The story that follows is a perfect case-study of how to bootstrap a business from scratch without a bean to your name.

Bootstrapping, as in “lifting yourself up by your bootstraps” is a method of starting a business with virtually no money. If it sounds more hair-raising than business-raising, do not fear, for many a giant has walked this path before you. Microsoft for one … and countless two-man garage startups that went on to dominate their niche.

Our case study is an interesting one because the business was created under conditions of some hardship :

In just a few years, John Fanuzzi built a national business in the U.S. employing dozens of workers. He did it with no capital and used basic cash-flow techniques to accomplish his dream.

John moved from Philadelphia to Montana in 1980 with everything he owned in the back of a pickup, including his two children of five and two years of age. He was a single father and had a lot on his plate.

He’d done a bit of project managing in the past and was a skilled carpenter. His business idea was to build a company in the unlikely field of massage tables.

Fanuzzi was in this situation because he had injured his back and a doctor said it couldn’t be treated. He was cured, however, by a single visit to a massage therapist. Who says alternative treatments don’t work?

The therapist had told him that it was impossible for him to source a portable massage table for the patients who couldn’t come to him. John was so grateful for his cure, he replied without thinking, “No problem, I’ll make you one.”

He began building it in his driveway, having spent $100 on materials and costs. It was so successful, the news got out and soon orders came flooding in. The problem was, John didn’t have enough to fork out $100 for each table while it was being made. He bridged the gap by asking for a deposit of $100 for each table, then charged $185 for the completed item. Classic bootstrapping methodology. Fanuzzi was in an ideal situation. He had no overheads and lots of customers.
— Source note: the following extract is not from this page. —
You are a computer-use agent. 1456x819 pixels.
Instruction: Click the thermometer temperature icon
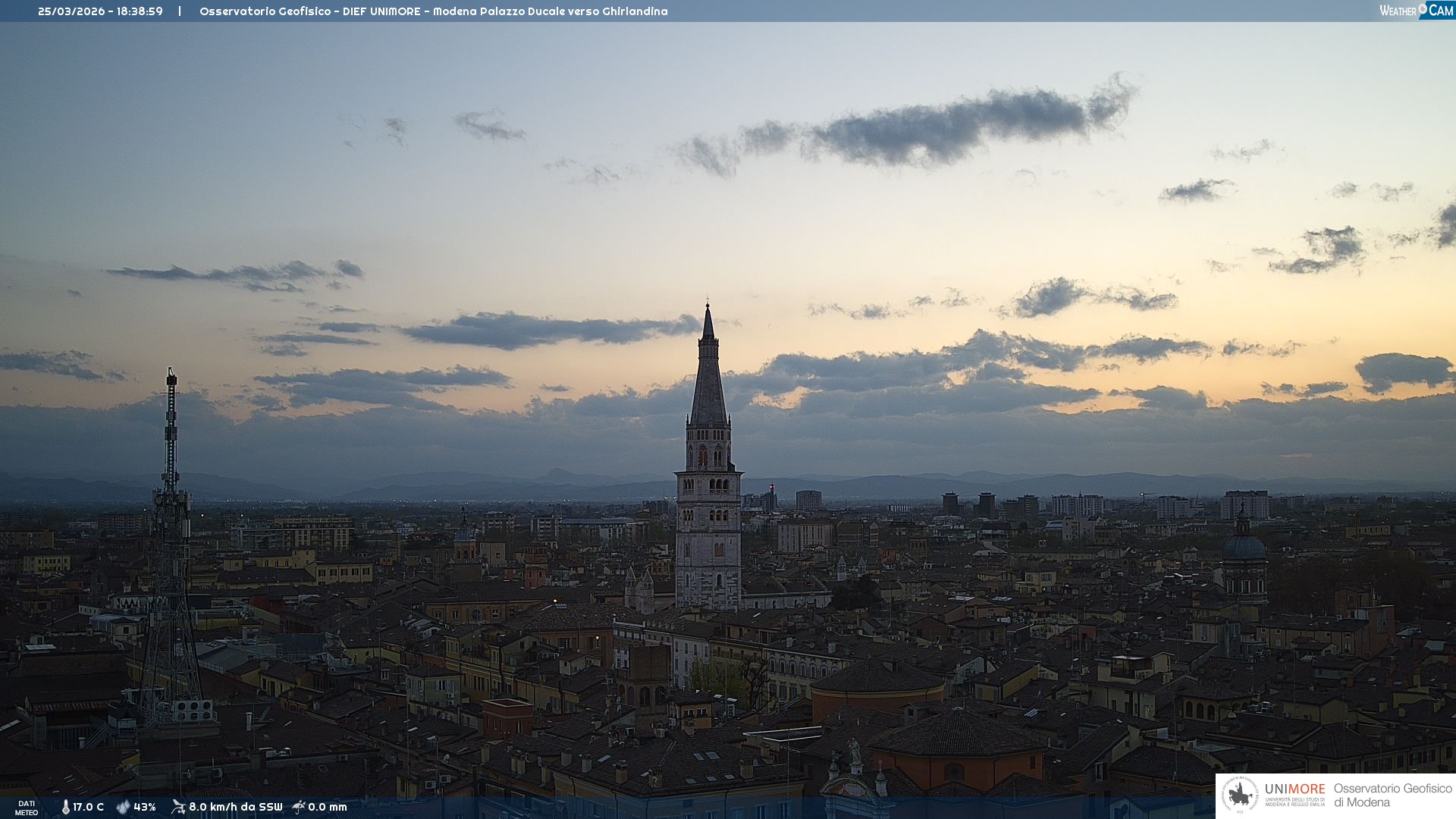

After the move to Montana, he persuaded local teenagers to assemble his products for piece-rate wages and even shipped them on Greyhound buses.

Later, in the 1990s, Golden Ratio Woodworks, based in Emigrant, Montana, became an established and going concern. He was doing $200,000 of business a year. His debts were almost zero and customers paid in cash.

Then it took off in more sophisticated areas of the U.S, like California and the East coast, where buyers thought it “kinda folksy” to order from Montana.

The key to his success, as it is with all bootstrappers, is the management of cash-flow.

Careful cash-flow techniques are what a bootstrapper must master to succeed. In other words, the lower the costs, the less you have to earn to get into the comfort zone.